+++ Pagina

I megaliti della Bretagna 

di Giuliano Romano

    l'Astronomia n. 66 (maggio 1987) pp. 21-27

 

La fama che è stata acquisita nel passato dalla Bretagna, la regione della Francia protesa come una punta verso l'Atlantico, era quella di una terra coperta di brughiere in una atmosfera piena di brume e di umidità; una povera terra di pescatori e di contadini dominio di antiche leggende e di ricordi di misteriosi riti celtici. A parte alcune splendide città dalla storia millenaria: Rennes, Brest o St. Malò, per esempio, il resto era descritto come una tetra campagna ove misteriose colossali pietre verticalmente fisse nel terreno, i menhir, si ergono, quali enormi giganti pietrificati, qua e là tra l'erica e gli arbusti assieme a numerosissimi dolmen, silenziosi testimoni di antiche sepolture. Oggi, per contro, l'aspetto di questa regione è del tutto cambiato. Rimboschimenti iniziati nel secolo scorso hanno generato estese pinete e vasti boschi cedui i quali hanno reso il paesaggio stupendamente variato e affascinante, specialmente nelle luminose giornate di Sole autunnali, quando con violente sciabolate la luce penetra fin nei punti più reconditi del sottobosco, variegando con luci ed ombre tante misteriose enormi pietre che ancora oggi testimoniano riti ormai perduti. Le vecchie  caratteristiche case bretoni, dal tetto di paglia, povere ed umide, oggi sono quasi scomparse; ad esse si sono sostituite bianche villette coperte da tetti d'ardesia, tutte dello stesso inconfondibile stile. Il turismo, attratto specialmente dalle splendide spiagge della costa sud, ma soprattutto dagli stupendi, immensi monumenti megalitici, ha portato ricchezza nella regione, e di conseguenza un livello assai più alto di vita. 

Carnac, la culla dei monumenti megalitici francesi, è una linda luminosa cittadina piena di attività, sia nel campo turistico che in quello culturale. Uno splendido museo, tra l'altro, raccoglie con ordine ed intelligenza i resti archeologici trovati all'inizio di questo secolo in tutta la regione, specialmente per opera di Zacharie Le Rouzic, di cui il museo porta il nome. Ma cosa vi è di eccezionale nei dintorni di Carnac? Il viaggiatore che giunge in macchina nella cittadina bretone si rende immediatamente conto che v'è una caratteristica speciale nel paesaggio. Vicino alle prime case, a nord del paese, per esempio, una enorme quantità di grandi massi appaiono, all'occhio stupito del visitatore, stranamente allineati in file tra loro parallele; il tutto forma una serie di lunghi viali che si perdono in lontananza fin dove può giungere lo sguardo.

++++++
+++ Record forniti

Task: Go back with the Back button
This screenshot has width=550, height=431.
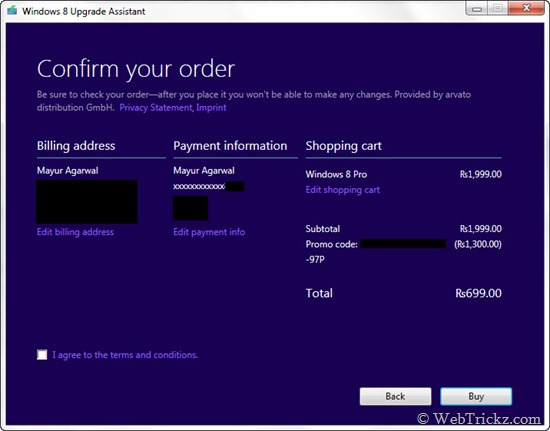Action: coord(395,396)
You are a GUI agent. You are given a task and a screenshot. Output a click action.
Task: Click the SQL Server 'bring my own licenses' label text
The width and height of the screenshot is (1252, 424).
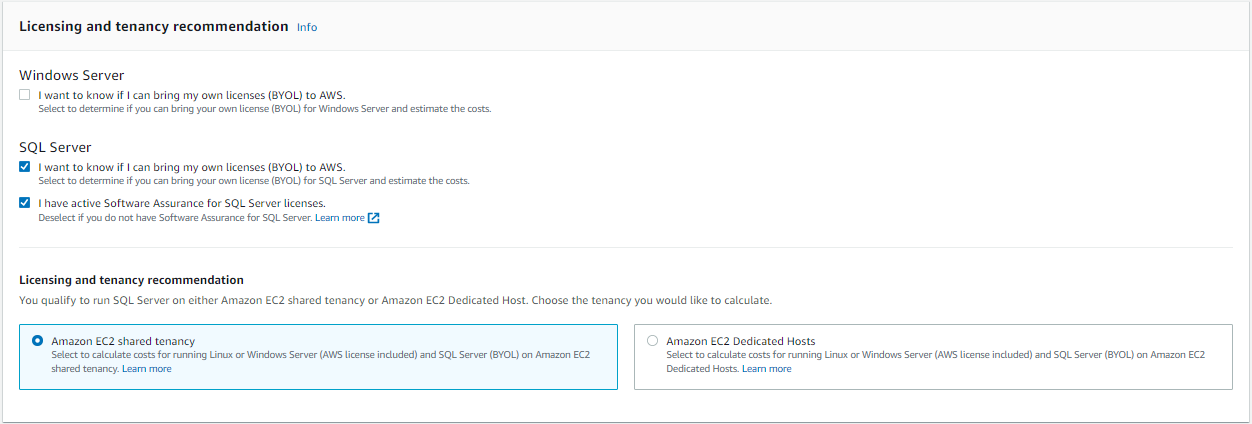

++++++

Compito assegnato 1 —
Quali città della Bretagna sono citate nell'articolo sui megaliti della Bretagna come splendide e dalla storia millenaria? Elencale tutte.
Compito assegnato 2 —
Secondo l'articolo sui megaliti della Bretagna, di chi porta il nome il museo di Carnac?
Compito assegnato 3 —
Prosegui l'articolo sui megaliti della Bretagna dal punto in cui si interrompe.

Risposta corretta 1 —
Rennes, Brest, St. Malò

Risposta corretta 2 —
Di Zacharie Le Rouzic.

Risposta corretta 3 —
Sono forse opere di giganti? O di genti straordinarie? Certamente sì; gli antichi armoricani che hanno costruito tutto questo, sicuramente erano dei veri giganti nelle idee, per poter organizzare una simile impresa, ed erano anche straordinari sia per la tenacia che per la temerarietà dell'opera; certamente erano spinti da una grande idea religiosa che ha generato la forza necessaria al compimento di questi monumenti. Fu certamente l'idea di una vita che si prolunga oltre la morte che permeò tutta la loro attività, e fu soprattutto il culto dei loro defunti a vivificare la loro fede; quel culto che anche in epoche più moderne ha lasciato tanti segni molto belli ed incisivi in tutte quelle manifestazioni, artistiche e di costume, che ancora oggi si ritrovano tra le popolazioni della Bretagna. 

 

Piantina dei quattro principali allineamenti di Carnac

Le Menec è il primo grande allineamento che si incontra quando si esce dalla città dopo aver visitato l'immenso tumulo artificiale di Saint Michel, costruito circa 6000 anni fa.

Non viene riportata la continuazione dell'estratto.